Learn Business Entrepreneuring Skills
Have a little scout around the internet and you will find websites offering to teach you how to become a business entrepreneur – for a price. This is their own business entrepreneurship in action, and it proves that you don’t need to pay thousands of dollars to learn these skills; one website is enough to generate substantial income. Whilst some of these sites will be genuinely useful, many will be offering you information you can glean for free from a more extensive search of Google using relevant search terms.
The problem with paying for business entrepreneurial skills is the one thing that’s left out of your learning curve: the killer idea that will power your business through even the stormiest of seas. No one is just going to hand you a world-beating idea on a plate. The first thing you really need if you want to become an entrepreneur is a product or service that will make you a good profit because enough people want to buy it. Richard Branson was 16 when he launched as an entrepreneur. By the time he was 22 he had a chain of record stores. He identified a market and provided the product more cheaply than the competition. You don’t need to go to business school to know why that would work.
Reasons business entrepreneurship skills may fail.
Ironically, perhaps the biggest bar to someone learning entrepreneurial skills are the common misconceptions regarding how entrepreneurs get going in the first place. Chief amongst these are:
A business plan is the most essential part of a business start-up – Business owners who have been around a while know that a business plan is not as important as the ability to obtain finance. Of course, finance is easier to come by if a business plan is well drawn-up, but you have to remember that the foundation of any business plan is the product or service that underpins it. Whilst being able to draw up a business plan is a worthy entrepreneurial skill, it is a pointless exercise without a great idea behind it. And if there is a great idea behind it, the idea, and not the business plan, will be the thing that gets the finance flowing in.
Half of all new entrepreneurs buy an existing business rather than create their own – Statistics actually show that around three-quarters of businesses are started from scratch by entrepreneurs. Buying an existing business does not really make you an entrepreneur. When you realize how many people instead create something out of nothing, then you can start to understand that entrepreneurial skills are perhaps not as difficult to master as you’d previously thought.
It takes years to start a new business – This thought can put many people off even trying. In fact, most businesses are established within just six months.

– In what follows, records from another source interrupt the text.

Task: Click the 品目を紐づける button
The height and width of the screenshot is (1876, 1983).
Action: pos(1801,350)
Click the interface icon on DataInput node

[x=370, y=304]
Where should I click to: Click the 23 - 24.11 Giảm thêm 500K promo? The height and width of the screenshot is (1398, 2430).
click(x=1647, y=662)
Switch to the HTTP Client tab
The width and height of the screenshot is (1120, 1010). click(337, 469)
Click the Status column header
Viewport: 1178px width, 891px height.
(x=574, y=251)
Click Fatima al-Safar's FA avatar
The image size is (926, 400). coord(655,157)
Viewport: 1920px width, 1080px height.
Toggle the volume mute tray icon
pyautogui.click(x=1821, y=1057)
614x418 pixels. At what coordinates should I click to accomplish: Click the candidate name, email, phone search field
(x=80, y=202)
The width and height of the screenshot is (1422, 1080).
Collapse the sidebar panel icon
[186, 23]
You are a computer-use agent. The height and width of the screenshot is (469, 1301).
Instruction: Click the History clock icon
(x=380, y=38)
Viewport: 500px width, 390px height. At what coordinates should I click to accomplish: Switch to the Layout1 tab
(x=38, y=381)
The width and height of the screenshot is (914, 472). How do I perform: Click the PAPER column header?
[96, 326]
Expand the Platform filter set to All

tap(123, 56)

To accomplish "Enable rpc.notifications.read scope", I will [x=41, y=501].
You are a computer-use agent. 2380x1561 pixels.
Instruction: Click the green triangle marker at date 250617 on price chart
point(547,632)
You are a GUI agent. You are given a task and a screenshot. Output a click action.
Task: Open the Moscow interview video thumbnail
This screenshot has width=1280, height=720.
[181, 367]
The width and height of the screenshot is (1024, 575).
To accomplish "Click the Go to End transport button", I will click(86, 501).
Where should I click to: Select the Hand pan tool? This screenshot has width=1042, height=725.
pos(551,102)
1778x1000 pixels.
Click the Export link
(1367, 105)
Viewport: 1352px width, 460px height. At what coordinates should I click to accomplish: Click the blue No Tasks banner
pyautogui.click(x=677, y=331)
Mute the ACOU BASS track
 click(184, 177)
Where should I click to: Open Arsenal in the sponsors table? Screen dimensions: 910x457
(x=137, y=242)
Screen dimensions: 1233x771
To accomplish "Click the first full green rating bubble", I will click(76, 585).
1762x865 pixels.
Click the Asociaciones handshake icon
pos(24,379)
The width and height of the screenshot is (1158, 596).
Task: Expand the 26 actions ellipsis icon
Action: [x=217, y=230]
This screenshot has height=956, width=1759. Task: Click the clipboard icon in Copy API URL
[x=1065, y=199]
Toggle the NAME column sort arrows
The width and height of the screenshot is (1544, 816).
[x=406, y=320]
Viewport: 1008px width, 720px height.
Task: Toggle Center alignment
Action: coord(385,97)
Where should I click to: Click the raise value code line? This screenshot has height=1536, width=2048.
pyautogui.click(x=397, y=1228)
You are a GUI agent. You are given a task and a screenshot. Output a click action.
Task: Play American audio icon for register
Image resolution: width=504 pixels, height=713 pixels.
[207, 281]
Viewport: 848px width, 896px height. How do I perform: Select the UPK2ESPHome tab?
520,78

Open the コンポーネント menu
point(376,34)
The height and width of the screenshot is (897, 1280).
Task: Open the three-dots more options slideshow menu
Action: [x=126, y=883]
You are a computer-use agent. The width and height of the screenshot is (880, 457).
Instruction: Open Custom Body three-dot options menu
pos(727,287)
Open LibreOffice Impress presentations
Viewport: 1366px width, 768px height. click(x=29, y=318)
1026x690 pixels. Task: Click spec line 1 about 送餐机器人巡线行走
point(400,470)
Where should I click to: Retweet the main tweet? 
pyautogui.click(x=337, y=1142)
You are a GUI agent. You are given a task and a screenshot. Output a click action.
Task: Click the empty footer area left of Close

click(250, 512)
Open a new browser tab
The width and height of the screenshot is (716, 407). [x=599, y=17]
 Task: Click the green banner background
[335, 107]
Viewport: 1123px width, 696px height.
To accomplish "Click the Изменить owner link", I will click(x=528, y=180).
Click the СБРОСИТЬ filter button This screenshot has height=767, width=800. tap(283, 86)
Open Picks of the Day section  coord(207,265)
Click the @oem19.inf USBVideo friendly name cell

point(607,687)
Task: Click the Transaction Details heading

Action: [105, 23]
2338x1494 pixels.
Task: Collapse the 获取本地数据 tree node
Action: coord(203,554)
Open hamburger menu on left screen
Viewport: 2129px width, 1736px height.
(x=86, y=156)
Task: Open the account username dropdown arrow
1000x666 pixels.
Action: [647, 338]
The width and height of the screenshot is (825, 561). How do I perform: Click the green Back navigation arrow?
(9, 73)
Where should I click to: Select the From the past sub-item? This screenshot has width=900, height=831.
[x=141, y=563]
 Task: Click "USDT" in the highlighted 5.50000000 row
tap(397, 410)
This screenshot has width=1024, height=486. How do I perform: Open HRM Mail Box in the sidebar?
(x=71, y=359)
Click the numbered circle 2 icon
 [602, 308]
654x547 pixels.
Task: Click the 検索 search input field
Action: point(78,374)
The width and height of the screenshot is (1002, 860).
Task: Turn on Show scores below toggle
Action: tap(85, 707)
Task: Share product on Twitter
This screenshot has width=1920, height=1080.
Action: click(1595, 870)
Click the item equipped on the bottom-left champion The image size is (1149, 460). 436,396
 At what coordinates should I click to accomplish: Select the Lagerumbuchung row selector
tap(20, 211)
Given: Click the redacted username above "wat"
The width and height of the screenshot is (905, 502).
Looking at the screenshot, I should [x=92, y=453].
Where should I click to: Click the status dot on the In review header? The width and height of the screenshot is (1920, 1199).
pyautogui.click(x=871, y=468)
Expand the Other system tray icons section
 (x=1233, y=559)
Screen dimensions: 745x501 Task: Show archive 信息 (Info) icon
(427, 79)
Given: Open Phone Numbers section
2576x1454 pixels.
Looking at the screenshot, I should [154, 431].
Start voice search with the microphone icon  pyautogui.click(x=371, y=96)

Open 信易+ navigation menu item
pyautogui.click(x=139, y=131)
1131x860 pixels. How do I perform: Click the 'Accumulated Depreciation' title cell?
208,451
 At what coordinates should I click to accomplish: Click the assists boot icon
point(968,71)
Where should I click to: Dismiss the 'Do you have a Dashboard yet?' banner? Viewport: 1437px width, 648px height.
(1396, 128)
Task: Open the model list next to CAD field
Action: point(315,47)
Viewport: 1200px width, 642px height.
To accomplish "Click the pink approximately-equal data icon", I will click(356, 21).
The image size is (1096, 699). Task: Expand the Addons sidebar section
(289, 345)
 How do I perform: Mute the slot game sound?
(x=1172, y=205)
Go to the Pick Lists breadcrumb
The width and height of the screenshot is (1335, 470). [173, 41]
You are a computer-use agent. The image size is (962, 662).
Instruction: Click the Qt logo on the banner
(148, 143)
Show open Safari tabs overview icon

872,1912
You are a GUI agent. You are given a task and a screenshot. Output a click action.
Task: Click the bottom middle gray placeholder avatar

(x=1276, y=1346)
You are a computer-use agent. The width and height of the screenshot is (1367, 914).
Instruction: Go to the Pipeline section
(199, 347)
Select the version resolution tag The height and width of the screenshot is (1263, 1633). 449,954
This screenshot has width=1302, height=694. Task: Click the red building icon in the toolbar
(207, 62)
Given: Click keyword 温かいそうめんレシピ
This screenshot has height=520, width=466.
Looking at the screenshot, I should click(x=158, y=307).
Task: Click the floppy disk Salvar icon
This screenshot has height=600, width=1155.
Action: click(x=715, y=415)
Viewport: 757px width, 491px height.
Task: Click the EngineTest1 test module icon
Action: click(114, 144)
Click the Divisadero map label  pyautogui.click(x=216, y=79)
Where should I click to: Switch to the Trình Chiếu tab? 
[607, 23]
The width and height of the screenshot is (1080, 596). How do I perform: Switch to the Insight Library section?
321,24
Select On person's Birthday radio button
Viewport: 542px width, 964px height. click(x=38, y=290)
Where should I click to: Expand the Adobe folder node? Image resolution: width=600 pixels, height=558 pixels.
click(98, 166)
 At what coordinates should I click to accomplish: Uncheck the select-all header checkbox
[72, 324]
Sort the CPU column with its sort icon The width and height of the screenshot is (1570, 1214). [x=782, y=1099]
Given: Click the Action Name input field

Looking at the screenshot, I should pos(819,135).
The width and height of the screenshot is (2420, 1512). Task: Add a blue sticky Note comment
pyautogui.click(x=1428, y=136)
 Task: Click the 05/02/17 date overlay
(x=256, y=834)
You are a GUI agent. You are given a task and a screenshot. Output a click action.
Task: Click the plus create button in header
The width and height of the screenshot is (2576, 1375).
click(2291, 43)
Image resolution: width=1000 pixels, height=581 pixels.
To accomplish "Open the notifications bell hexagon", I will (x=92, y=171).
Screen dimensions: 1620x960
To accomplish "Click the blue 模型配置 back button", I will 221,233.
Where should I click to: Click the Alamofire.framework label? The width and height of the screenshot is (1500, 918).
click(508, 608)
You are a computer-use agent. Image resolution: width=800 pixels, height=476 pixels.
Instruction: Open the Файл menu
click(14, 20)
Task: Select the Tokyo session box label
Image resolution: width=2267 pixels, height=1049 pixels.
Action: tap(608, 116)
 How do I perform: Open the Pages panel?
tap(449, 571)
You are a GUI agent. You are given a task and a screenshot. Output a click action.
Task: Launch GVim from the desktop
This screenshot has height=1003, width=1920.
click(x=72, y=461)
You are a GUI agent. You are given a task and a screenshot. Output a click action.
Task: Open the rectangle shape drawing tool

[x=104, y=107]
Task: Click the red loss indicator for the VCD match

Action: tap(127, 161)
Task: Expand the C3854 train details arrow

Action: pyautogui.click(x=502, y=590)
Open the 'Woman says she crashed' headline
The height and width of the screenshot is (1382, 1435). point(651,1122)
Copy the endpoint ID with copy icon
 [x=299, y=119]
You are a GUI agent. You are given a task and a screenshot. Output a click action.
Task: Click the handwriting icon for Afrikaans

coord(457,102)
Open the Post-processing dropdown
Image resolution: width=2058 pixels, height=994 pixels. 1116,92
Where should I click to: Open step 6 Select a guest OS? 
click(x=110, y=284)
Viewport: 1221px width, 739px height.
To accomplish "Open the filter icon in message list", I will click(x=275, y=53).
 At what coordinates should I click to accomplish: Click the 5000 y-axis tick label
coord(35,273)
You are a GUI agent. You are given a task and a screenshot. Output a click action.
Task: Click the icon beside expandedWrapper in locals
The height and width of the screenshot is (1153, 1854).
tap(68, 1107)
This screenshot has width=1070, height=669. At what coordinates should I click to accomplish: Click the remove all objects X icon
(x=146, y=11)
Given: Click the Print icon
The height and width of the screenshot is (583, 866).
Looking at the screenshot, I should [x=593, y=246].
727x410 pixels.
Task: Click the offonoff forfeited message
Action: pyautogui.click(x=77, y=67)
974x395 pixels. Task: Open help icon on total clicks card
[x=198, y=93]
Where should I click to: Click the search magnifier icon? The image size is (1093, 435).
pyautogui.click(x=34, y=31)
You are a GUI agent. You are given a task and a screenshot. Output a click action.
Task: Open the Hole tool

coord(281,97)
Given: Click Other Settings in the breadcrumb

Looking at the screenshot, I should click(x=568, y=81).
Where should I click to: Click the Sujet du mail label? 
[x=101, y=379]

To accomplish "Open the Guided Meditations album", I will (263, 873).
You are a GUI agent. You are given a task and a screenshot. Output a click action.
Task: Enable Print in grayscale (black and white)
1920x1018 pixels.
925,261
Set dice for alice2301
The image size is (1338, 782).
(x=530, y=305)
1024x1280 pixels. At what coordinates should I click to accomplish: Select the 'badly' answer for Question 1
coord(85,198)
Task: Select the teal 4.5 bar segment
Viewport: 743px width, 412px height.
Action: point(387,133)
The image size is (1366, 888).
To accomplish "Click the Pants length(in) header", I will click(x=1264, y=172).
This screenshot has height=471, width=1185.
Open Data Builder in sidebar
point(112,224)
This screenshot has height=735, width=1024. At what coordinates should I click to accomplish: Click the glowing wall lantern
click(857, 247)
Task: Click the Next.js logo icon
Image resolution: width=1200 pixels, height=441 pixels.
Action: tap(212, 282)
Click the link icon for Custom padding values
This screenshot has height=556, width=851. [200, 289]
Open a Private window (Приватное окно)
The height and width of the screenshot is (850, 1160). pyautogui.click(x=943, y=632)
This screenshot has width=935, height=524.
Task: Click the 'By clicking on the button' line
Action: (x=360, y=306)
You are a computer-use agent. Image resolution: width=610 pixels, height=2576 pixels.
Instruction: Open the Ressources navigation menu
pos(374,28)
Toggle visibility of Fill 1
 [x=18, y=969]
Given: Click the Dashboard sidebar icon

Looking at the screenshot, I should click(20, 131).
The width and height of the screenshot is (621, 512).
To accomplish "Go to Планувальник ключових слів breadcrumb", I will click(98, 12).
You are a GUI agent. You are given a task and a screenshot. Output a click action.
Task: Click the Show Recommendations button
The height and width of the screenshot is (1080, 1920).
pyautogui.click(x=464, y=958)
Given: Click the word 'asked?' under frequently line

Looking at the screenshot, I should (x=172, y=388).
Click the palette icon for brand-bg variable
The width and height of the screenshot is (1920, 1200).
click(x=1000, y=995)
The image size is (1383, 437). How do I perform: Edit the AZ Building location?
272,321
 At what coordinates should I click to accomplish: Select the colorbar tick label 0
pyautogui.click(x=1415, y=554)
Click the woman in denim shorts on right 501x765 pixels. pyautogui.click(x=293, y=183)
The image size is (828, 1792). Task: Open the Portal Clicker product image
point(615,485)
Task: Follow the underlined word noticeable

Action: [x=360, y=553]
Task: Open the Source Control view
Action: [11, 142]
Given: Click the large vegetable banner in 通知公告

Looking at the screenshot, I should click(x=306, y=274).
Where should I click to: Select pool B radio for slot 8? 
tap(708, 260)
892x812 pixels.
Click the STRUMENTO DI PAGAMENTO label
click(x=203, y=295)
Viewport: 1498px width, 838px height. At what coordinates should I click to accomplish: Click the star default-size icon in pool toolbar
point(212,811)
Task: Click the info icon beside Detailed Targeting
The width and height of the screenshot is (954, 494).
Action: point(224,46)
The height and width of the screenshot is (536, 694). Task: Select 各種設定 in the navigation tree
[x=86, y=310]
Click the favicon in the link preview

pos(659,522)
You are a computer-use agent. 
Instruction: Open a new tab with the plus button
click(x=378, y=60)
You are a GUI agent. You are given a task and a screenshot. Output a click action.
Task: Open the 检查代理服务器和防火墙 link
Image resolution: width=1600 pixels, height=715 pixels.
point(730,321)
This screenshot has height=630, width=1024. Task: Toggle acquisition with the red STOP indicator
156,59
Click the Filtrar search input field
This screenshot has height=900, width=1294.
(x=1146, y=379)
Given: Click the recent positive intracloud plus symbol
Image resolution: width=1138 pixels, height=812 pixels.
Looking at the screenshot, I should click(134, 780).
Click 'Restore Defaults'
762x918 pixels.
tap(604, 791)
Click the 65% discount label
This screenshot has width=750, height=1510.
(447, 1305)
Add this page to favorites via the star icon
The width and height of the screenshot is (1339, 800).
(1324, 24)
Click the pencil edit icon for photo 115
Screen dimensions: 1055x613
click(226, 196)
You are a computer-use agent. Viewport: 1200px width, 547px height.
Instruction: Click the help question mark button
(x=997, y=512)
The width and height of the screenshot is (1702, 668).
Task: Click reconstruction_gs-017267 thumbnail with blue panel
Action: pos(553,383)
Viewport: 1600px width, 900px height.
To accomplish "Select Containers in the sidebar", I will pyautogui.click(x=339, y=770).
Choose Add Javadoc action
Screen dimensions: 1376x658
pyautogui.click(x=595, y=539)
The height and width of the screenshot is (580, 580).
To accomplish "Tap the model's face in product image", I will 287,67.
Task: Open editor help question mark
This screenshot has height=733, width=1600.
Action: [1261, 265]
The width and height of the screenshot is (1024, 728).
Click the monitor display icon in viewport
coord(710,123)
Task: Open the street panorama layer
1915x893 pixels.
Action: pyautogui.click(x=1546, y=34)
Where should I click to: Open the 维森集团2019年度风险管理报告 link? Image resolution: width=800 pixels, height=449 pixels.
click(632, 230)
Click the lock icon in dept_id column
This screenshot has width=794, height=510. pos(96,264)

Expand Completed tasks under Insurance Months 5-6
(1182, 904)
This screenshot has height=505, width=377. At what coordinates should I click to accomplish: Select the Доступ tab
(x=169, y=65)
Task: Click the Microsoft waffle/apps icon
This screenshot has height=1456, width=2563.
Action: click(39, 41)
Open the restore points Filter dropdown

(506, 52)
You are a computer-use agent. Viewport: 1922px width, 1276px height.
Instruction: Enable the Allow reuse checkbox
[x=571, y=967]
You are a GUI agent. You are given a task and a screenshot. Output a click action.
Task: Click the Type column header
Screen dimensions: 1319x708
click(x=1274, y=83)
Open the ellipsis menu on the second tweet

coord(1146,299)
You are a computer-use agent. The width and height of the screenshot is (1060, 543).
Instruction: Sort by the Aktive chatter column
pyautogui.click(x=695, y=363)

Sometimes, your greatest skill as a business entrepreneur is being able to dispel the myths and banish the fears and just get going. Anita Roddick, founder of the Body Shop, said this about her business learning curve: “Nobody talks about entrepreneurship as survival, but that’s exactly what it is and what nurtures creative thinking. Running that first shop taught me business is not financial science; it’s about trading: buying and selling.”